И похрустел по снежку, унося ноги подальше от стены здания, к перекрестку, где напротив светился дежурный гастроном. Когда я жил на Сретенке, его называли «сороковым», на его стене по праздникам висел Сталин в полный рост. Я помнил, магазин хороший. Только теперь я почувствовал, как устал от навязанного общения. Я постоял минуту, улыбнулся и пошел в другую сторону, удаляясь от ареала своего детства.
Дома Наташа ждала от меня объяснений, но я лишь в двух словах сообщил, где провел день, и бросился к телефону.
— Алло, Рем! Ты не хотел бы погулять? Я был в одном месте, есть что рассказать…
— Да я знаю, — протянул Рем устало. — Я сидел рядом, в соседней комнате.
— Что?
— А-а, — вздохнул Горбинский с безнадежностью. — Они все знают.
— Подожди, подожди! — я попытался удержать своего друга, чувствуя, что тот сейчас начнет рассказывать мне по телефону о своем собственном дне в КГБ. — Давай я подъеду.
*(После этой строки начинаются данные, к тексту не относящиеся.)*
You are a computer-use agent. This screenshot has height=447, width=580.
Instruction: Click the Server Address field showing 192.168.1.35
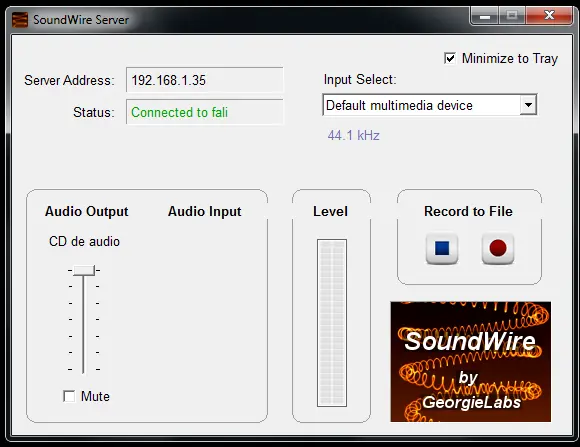tap(205, 80)
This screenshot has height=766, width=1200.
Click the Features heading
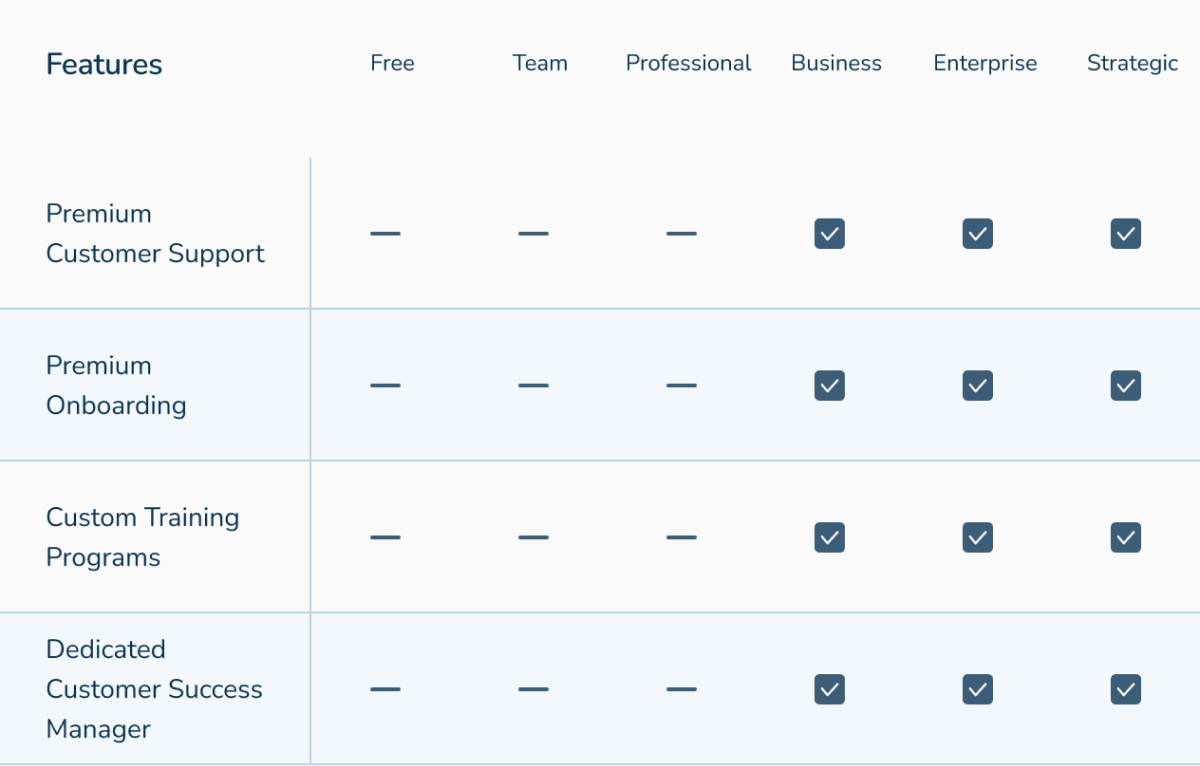(x=104, y=65)
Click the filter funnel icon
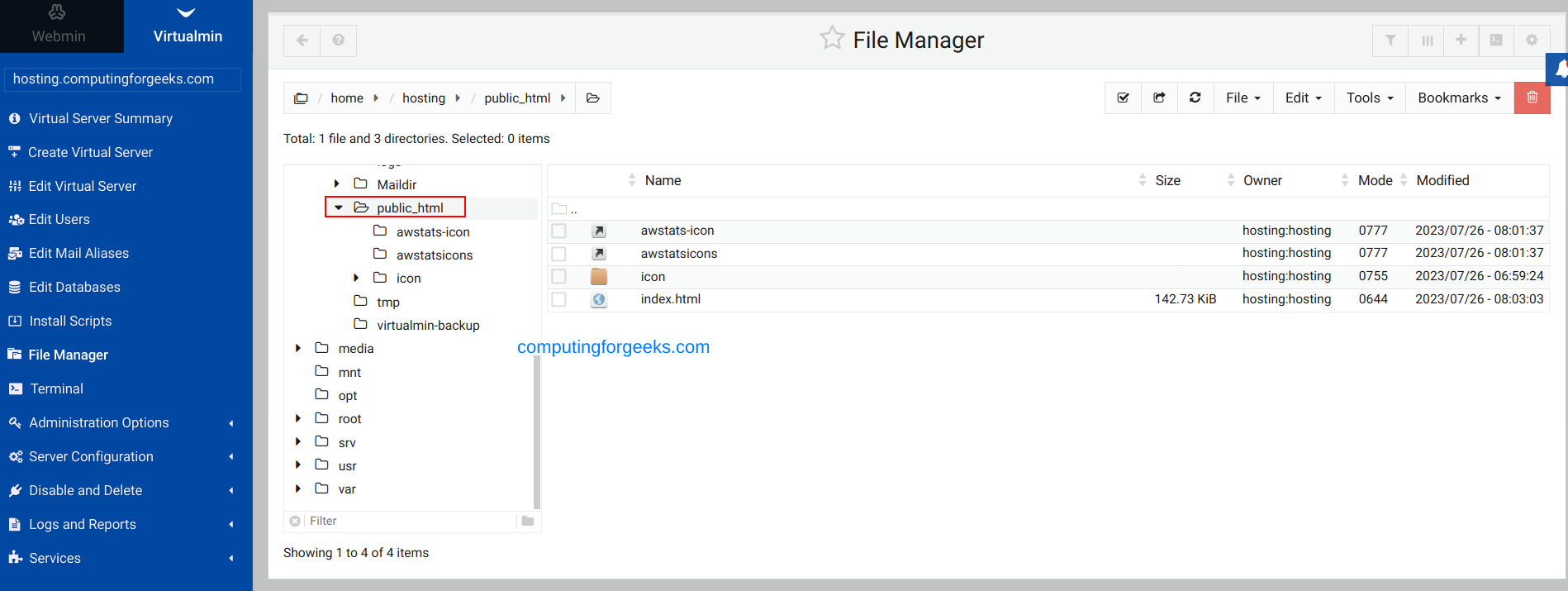This screenshot has height=591, width=1568. coord(1390,40)
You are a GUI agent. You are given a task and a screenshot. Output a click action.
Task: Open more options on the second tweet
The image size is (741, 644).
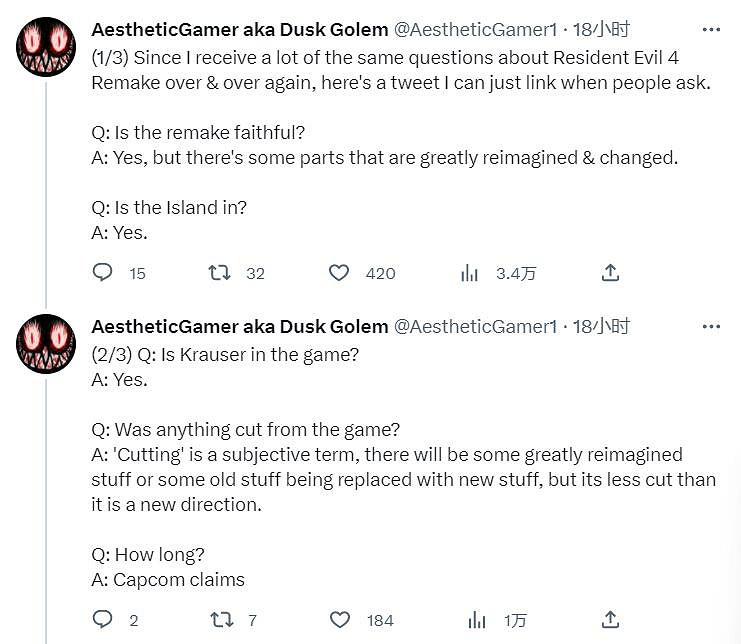pos(711,326)
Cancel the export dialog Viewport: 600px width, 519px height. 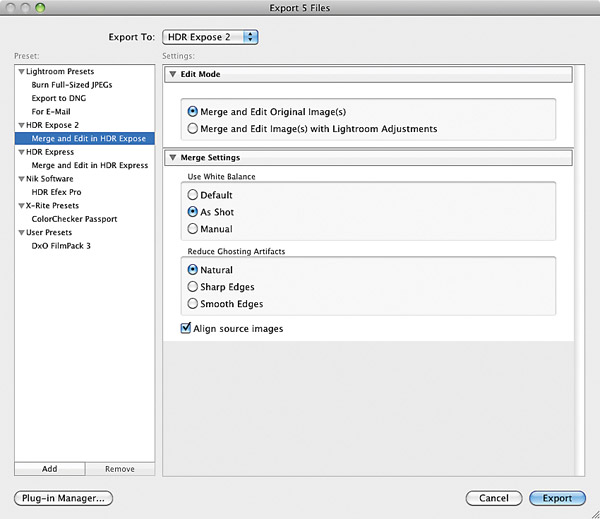(494, 498)
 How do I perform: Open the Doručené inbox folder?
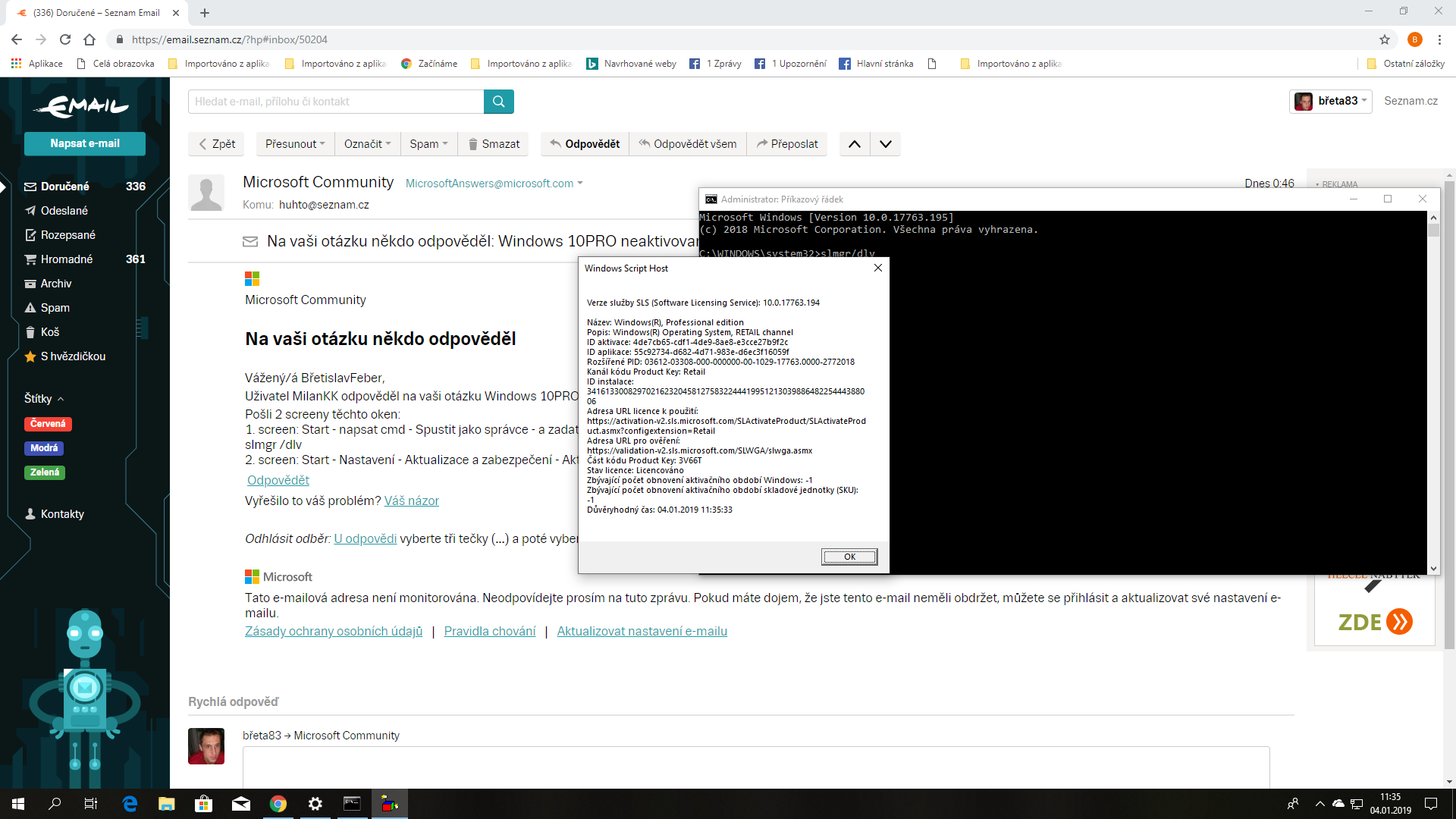pos(64,187)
Ну, я пошел. Бегу!
Открыла Стася, ласковая, как всегда. Одной рукой она оттягивала подросшую шотландскую овчарку, другой показала на кухню.
Рем сидел ссутулившись за маленьким пластиковым столом, завершая ужин. Я машинально взял кусок хлеба, стал жевать — торопясь, я дома не поел.
— Они всё знают, — сказал Горбинский. — Всё!
— Когда тебя забрали?
— Утром.
— А меня днем, около двенадцати.
— Я знаю. Мы сидели рядом, в разных комнатах. А в третьей — Лямкин.
— Ничего себе!
Я не знал, как приступить к главному.
— Послушай, Рем, — произнес я нерешительно. — Там какой-то мужик, такой тощий и наглый, показал мне…
Рем жестом остановил, не дал договорить.
— Генерал Бобков, начальник идеологического управления. Я его знаю.
— И твой почерк, Рем? Он пару фраз мне зачитал…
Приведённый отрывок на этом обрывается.